The Washington Post reports, “Sixty-two years after a band of revolutionaries set Cuba down the path of confrontation with Washington – and unleashed waves of exiles that reshaped American cities – the last of the Castro brothers, towering figures of the Cold War, announced he will surrender official power.” According to the outlet, “Fidel Castro’s younger brother has hinted for a decade at an expiration date to his public life,” but the 89-year-old “said he would step down as first secretary of the Communist Party.”
Castro made the announcement during a speech on the first day of the Communist Party’s eighth congress.

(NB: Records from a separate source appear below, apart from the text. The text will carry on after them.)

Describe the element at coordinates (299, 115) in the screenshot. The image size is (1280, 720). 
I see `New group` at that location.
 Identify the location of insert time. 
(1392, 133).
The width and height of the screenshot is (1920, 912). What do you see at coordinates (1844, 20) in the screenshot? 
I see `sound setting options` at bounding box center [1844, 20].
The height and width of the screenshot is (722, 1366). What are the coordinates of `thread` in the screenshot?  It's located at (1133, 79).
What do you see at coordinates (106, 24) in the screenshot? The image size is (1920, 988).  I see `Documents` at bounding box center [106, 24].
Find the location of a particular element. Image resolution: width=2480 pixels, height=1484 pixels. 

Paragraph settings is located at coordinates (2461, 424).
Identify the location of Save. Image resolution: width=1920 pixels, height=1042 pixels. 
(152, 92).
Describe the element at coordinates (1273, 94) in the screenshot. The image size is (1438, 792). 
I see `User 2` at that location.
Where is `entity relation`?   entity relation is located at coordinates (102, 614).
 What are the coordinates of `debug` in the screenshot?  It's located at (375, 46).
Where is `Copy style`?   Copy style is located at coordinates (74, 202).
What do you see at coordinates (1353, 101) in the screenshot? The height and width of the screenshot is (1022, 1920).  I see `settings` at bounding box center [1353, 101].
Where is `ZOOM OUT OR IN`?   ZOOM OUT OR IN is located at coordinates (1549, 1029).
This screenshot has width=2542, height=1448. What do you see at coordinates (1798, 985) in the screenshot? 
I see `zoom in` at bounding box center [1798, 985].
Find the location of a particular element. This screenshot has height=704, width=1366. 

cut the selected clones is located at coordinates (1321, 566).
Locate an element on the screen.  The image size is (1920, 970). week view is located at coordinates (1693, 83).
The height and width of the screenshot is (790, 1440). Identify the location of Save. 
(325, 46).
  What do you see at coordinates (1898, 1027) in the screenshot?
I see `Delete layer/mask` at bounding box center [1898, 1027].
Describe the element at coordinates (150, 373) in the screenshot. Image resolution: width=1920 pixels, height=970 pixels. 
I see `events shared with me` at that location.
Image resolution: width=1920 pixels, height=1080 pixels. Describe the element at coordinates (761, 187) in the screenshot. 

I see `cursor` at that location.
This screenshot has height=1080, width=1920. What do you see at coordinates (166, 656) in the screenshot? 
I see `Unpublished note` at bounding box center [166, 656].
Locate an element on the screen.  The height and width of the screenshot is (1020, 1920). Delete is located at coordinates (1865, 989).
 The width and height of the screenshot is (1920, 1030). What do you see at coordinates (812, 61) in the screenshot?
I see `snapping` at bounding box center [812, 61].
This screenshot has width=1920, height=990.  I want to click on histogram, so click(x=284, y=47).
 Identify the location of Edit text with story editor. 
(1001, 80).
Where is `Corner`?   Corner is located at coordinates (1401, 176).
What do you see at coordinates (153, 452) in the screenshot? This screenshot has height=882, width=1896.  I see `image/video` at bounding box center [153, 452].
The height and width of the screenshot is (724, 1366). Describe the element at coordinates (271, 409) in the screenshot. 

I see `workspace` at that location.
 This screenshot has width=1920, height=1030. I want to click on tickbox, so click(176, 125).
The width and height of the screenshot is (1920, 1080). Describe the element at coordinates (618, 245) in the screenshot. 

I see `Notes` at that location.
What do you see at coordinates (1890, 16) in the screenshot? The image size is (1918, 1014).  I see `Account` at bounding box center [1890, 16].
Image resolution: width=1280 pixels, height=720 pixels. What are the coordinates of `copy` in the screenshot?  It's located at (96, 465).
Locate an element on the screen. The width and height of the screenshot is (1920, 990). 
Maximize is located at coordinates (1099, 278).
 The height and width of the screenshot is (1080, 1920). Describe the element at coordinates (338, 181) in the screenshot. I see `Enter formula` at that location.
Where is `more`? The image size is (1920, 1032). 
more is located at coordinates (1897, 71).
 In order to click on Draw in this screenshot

NBC News reported Castro said he had “fulfilled his mission” and was “confident in the future of the fatherland.”
“Nothing, nothing, nothing is forcing me to make this decision,” said Castro. “I believe fervently in the strength and exemplary nature and comprehension of my compatriots, and as long as I live, I will be ready with my foot in the stirrup to defend the homeland, the revolution and socialism with more force than ever.”
Comrade Raul Castro steps down today as the First Secretary of the Communist Party in Cuba after a lifetime of service to the revolutionary cause. Venceremos! pic.twitter.com/fEMvujqYpP
— Vijay Prashad (@vijayprashad) April 16, 2021
The Associated Press reports, Castro did not say who he would endorse as his replacement, “but previously indicated he favors yielding control to 60-year-old Miguel Díaz-Canel, who succeeded him as president in 2018 and is the standard bearer of a younger generation of loyalists who have been pushing an economic opening without touching Cuba’s one-party system.” Castro described those comrades as “full of passion and anti-imperialist spirit.”
“Raul Castro stepping down as head of the Communist Party in #Cuba isn’t real change,” tweeted Republican Senator Marco Rubio of Florida earlier this week. “But real change is already underway nonetheless.”
Raul Castro stepping down as head of the Communist Party in #Cuba isn’t real change
But real change is already underway nonetheless
— Marco Rubio (@marcorubio) April 13, 2021
More from the AP:
The Communist Party is made up of 700,000 activists and is tasked in Cuba’s constitution with directing the affairs of the nation and society.
Fidel Castro, who led the revolution that drove dictator Fulgencio Batista from power in 1959, formally became head of the party in 1965, about four years after officially embracing socialism.
He quickly absorbed the old party under his control and was the country’s unquestioned leader until falling ill in 2006 and in 2008 handing over the presidency to his younger brother Raul, who had fought alongside him during the revolution.
Raul succeeded him as head of the party in 2011. Fidel Castro died in 2016.
For most of his life, Raul played second-string to his brother Fidel – first as a guerrilla commander, later as a senior figure in their socialist government. But for the past decade, it’s Raul who has been the face of communist Cuba and its defiance of U.S. efforts to oust its socialist system.
According to the AP, Castro’s resignation comes at a “difficult time” for Cuba, citing the COVID-19 pandemic, an economy that shrank 11% last year, long food lines and shortages, along with “discontent” that reportedly “has been fueled by the spread of the internet and growing inequality.” NBC reports, “the country’s challenges have led to public discontent at levels rarely seen since the 1959 communist revolution.”